Ik kijk van hem weg en pak voorzichtig mijn glas thee op en neem een kleine slok. De hele tijd voel ik zijn ogen op me gericht en die gevoelens kloppen. Beschaamd kijkt hij snel weg wanneer hij merkt dat ik het in de gaten heb. Ik denk weer terug aan mijn droom of beter gezegd nachtmerrie van vandaag. Dat voorspelde al niks goeds. Misschien is het ook een teken dat ik echt door moet gaan zonder hem. Maar hoe kan ik dat doen als hij telkens weer in me leven stapt? Fadoua's telefoon gaat ineens af en ik word gelijk uit me gedachtes gehaald. "Ja yemma, maar ik kan nu niet komen." hoor ik haar zeggen. "Ik weet dat ik het beloofd heb, maar Jamila heeft mij nod.." Ik laat haar niet uitpraten en pak snel de telefoon van haar af. "Salaam met Jamila. Fadoua komt er gelijk aan, maakt u maar geen zorgen. Ja het gaat shokran geltie. Ja ik zal dat tegen me moeder zeggen." En ik leg haar telefoon neer. Fadoua kijkt mij met grote ogen aan. "Waarom zeg je dat? Ik wil bij je blijven." Ik leg haar het zwijgen op. "Als je je moeder iets beloofd, moet je het nakomen." "Maar.." "Niks maar, ga ik red me wel." Ze kijkt mij verdrietig aan en geeft mij een grote knuffel. Ik neem haar warme knuffel van harte aan en druk me lippen op haar wangen. "Ik kom morgen bij je langs." fluisterd ze in me oor. Ik knik voorzichtig. "Veel sterkte lieverd en neem die telefoon op als ik bel. Ik ben er altijd voor je. Wanneer je me ook maar nodig hebt, gewoon bellen en ik kom er meteen aan." Die woorden raken me hart. Wat heb ik toch een geluk met haar als vriendin. Ik geef haar nog snel een knuffel en ze loopt de deur uit. Ik staar nog steeds naar de deur waar Fadoua uit is gelopen en besef nog niet dat ze mij zojuist met Fouad heeft achtergelaten. "Jamila." zegt hij hees. Ik schrik en kijk hem aan. Terwijl ik niet probeer te antwoorden sta ik vermoeid op. Nu staat hij ook op en legt zijn glas thee neer. "Jamila, loop alsjeblieft niet weg." Ik draai me om naar hem en probeer mijn tranen in te houden. Wat houd ik zo van deze man, maar we zijn gedoemd te mislukken. Hij begint akelig dichtbij te komen en ik voel zijn warme ademhaling in me gezicht. Voorzichtig streelt hij met zijn vinger langs me wang en dan over me onderlip. Ik voel weer alles gloeien. Me lippen beginnen droog aan te voelen en maak het voorzichtig met me tong nat. Zonder dat ik het in de gaten heb, lik ik perongeluk langs zijn vinger die nog steeds over mijn onderlip wrijft. We kijken elkaar aan en je voelt het genot.

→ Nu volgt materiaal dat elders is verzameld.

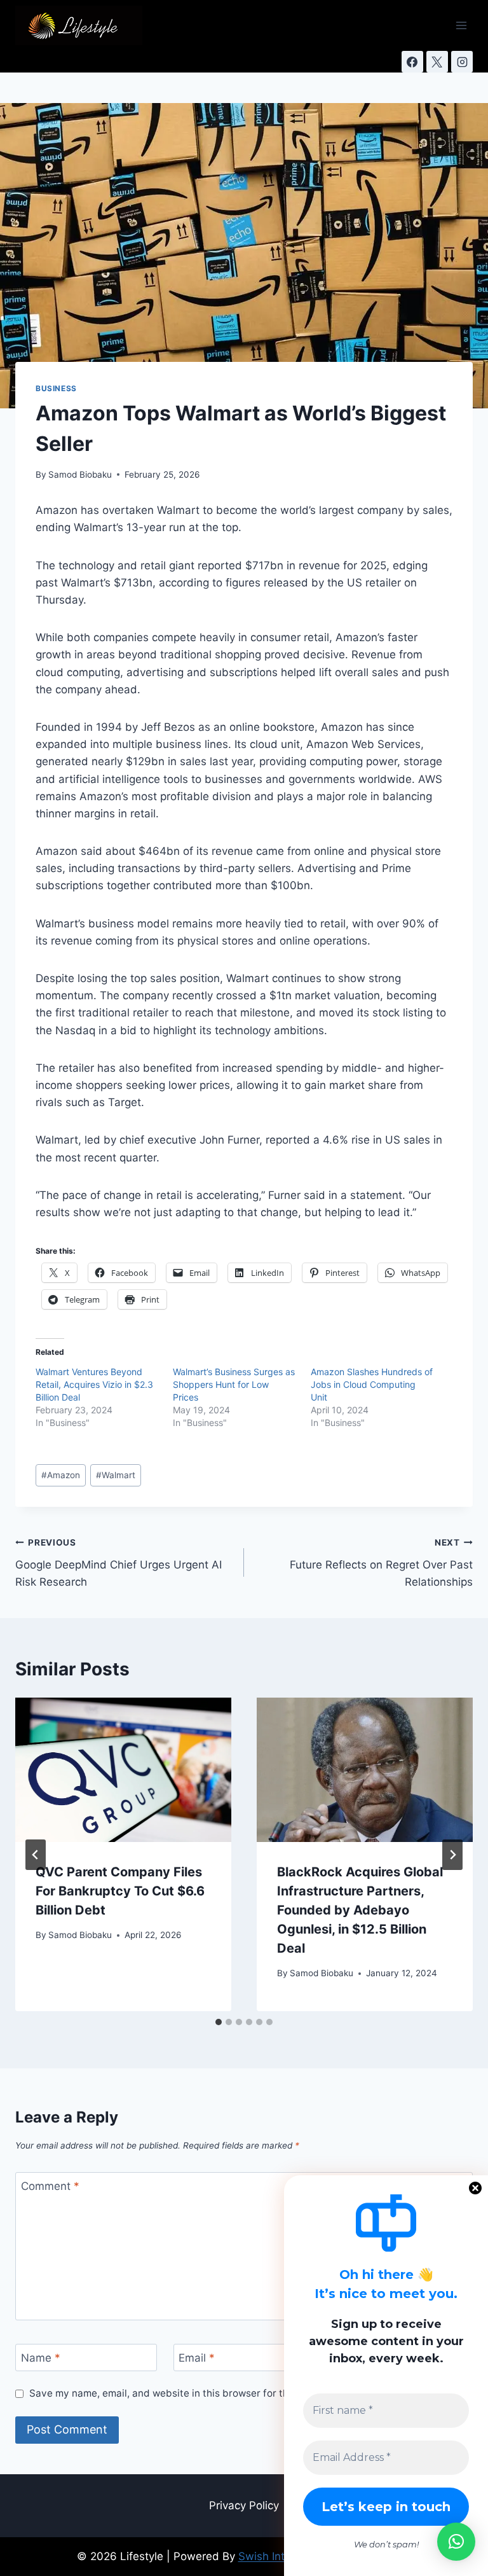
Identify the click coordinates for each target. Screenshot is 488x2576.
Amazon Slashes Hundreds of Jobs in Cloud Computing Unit (372, 1384)
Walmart (115, 1475)
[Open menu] (461, 25)
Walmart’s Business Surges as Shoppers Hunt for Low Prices (234, 1384)
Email (197, 2357)
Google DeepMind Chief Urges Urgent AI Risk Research (118, 1562)
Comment (50, 2186)
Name (40, 2357)
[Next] (452, 1854)
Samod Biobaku (80, 474)
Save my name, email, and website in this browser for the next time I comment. (211, 2393)
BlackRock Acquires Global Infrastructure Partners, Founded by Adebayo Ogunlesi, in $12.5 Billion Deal (360, 1910)
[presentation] (123, 1770)
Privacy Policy (244, 2505)
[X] (437, 62)
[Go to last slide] (35, 1854)
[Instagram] (462, 62)
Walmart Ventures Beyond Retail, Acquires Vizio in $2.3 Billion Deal (94, 1384)
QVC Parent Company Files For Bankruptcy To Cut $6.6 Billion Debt (120, 1891)
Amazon (60, 1475)
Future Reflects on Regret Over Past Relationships (381, 1562)
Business (56, 388)
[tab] (218, 2022)
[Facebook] (412, 62)
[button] (456, 2542)
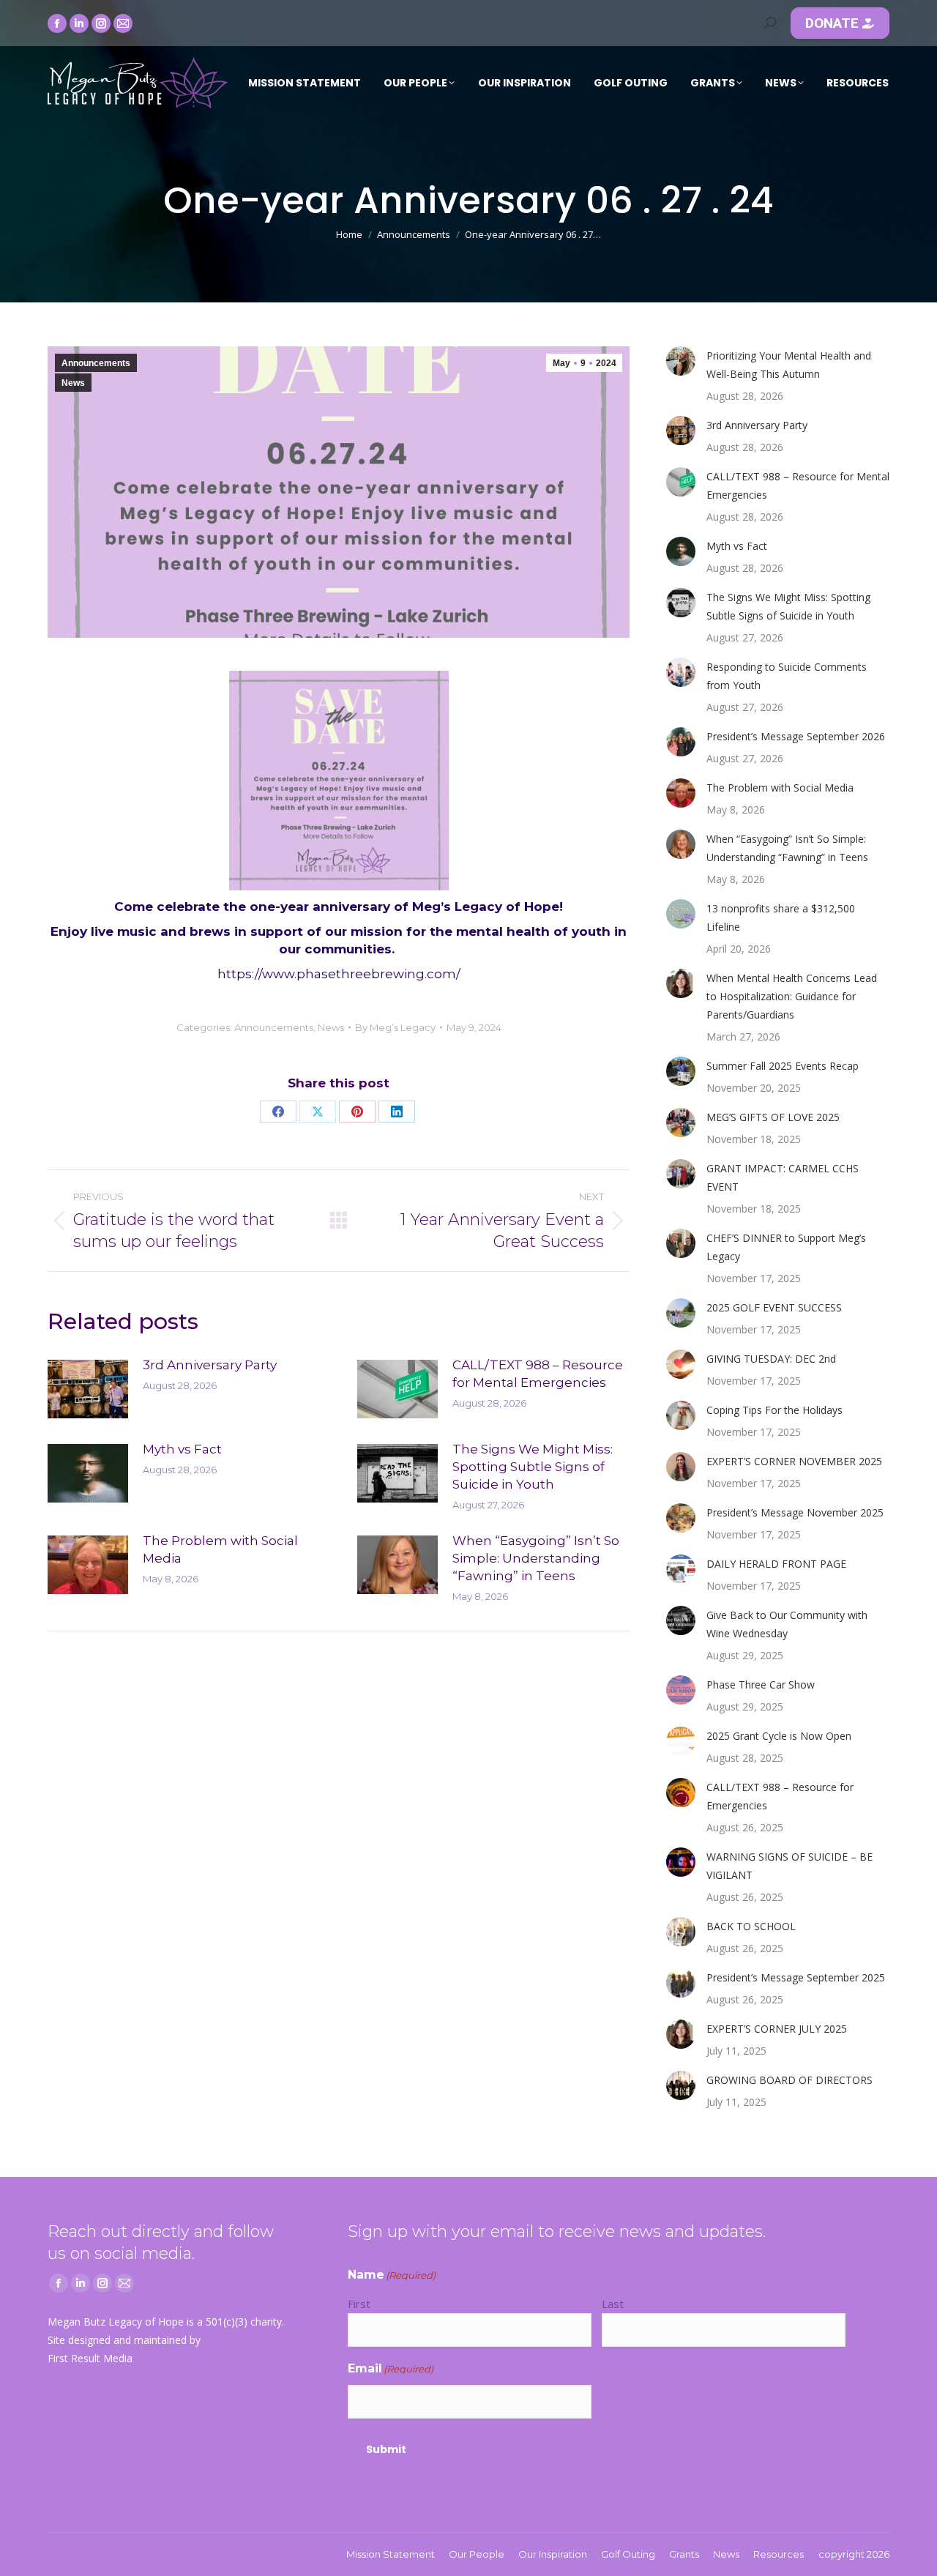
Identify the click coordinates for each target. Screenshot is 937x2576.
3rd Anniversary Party (210, 1365)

Ik besef in welke situatie ik in beland ben geraakt en zet een stap achteruit. Nee, ik ben te zwak op dit moment. Ik laat hem mij niet misbruiken en me verwarde gevoelens geven. Opeens voel ik me weer vies, want ik realiseer me ineens dat ik zonder hoofddoek en mouwen voor hem sta. Ik voel me naakt en leg me armen om me heen. "Jamila, laat me je steunen." zegt hij hees. Ik schud me hoofd. "Nee ik heb jou niet nodig." zeg ik rustig. Hij zet een stap naar mijn kant op en automatisch zet ik gelijk weer een stap naar achteren. "Waar ben je bang voor?" Ik kijk hem aan. "Nergens." fluister ik weer. "Doe iets, zeg iets. Voor mijn part gooi je iets tegen me aan. Maar zwijg alsjeblieft niet. Laat je emoties voor een keer gaan." Ik kijk hem arrogant aan. "Sinds wanneer speel je voor Dr. Phil?" Hij probeert een lach te onderdrukken. "Jamila alsjeblieft. Je hoeft je emoties niet voor mij te verbergen. Ik ben het, weet je nog?" Ik kijk hem verbijsterd aan. "Oh dus nu kan ik me hart weer bij je luchten? En die tijd daarvoor he? Waar was je toen?" Hij kijkt me lijkbleek aan. Hij loopt op me af en streelt langs me bovenarm. "Raak me niet aan." zeg ik koel. Maar die woorden lijken hem niet af te schrikken. "Goedzo, laat het uit." Fluisterd hij in mijn oor. Ik duw hem van me af. "Verdomme Fouad, ik haat je! Hoor je me? Ik haat je!" schreeuw ik. Hij zet weer een stap naar me toe en ik loop van hem weg. Opeens voel ik dat hij aan me arm trekt. "Raak me niet aan zei ik je toch?" Hij lijkt het maar niet te willen horen en kijkt me intens aan. "Ik weet dat je pijn lijdt. Zeg het dan." "Wat moet ik zeggen hoeveel ik me broer mis he? Of dat me hart elke seconde breekt aan de gedachte dat hij niet meer leeft? Wat moet ik je zeggen Fouad? Hoeveel pijn jij me veroorzaakt hebt? Of dat ik dagenlang niet kon slapen en eten omdat ik je zo erg miste?" Schreeuw ik naar hem. Door de woede in me barst ik helemaal los. De hele tijd kijkt hij me verdrietig aan en nu vallen me tranen weer naar beneden. Voor de zoveelste keer laat ik ze gaan. "Ik ga dood van binnen Fouad. Ik kan dit niet meer aan. Als dit me leven is dan.." En voordat ik me zin kan afmaken, vliegt hij om me nek en drukt me stevig tegen zich aan. Deze keer hou ik hem ook stevig vast, terwijl de tranen razendsnel over me wangen lopen. "Waarom Fouad? Waarom moest hij dood?" schreeuw ik in zijn armen. "Sst." Hij streelt met zijn handen over me haren. "Hij is In sha Allah in een betere plek."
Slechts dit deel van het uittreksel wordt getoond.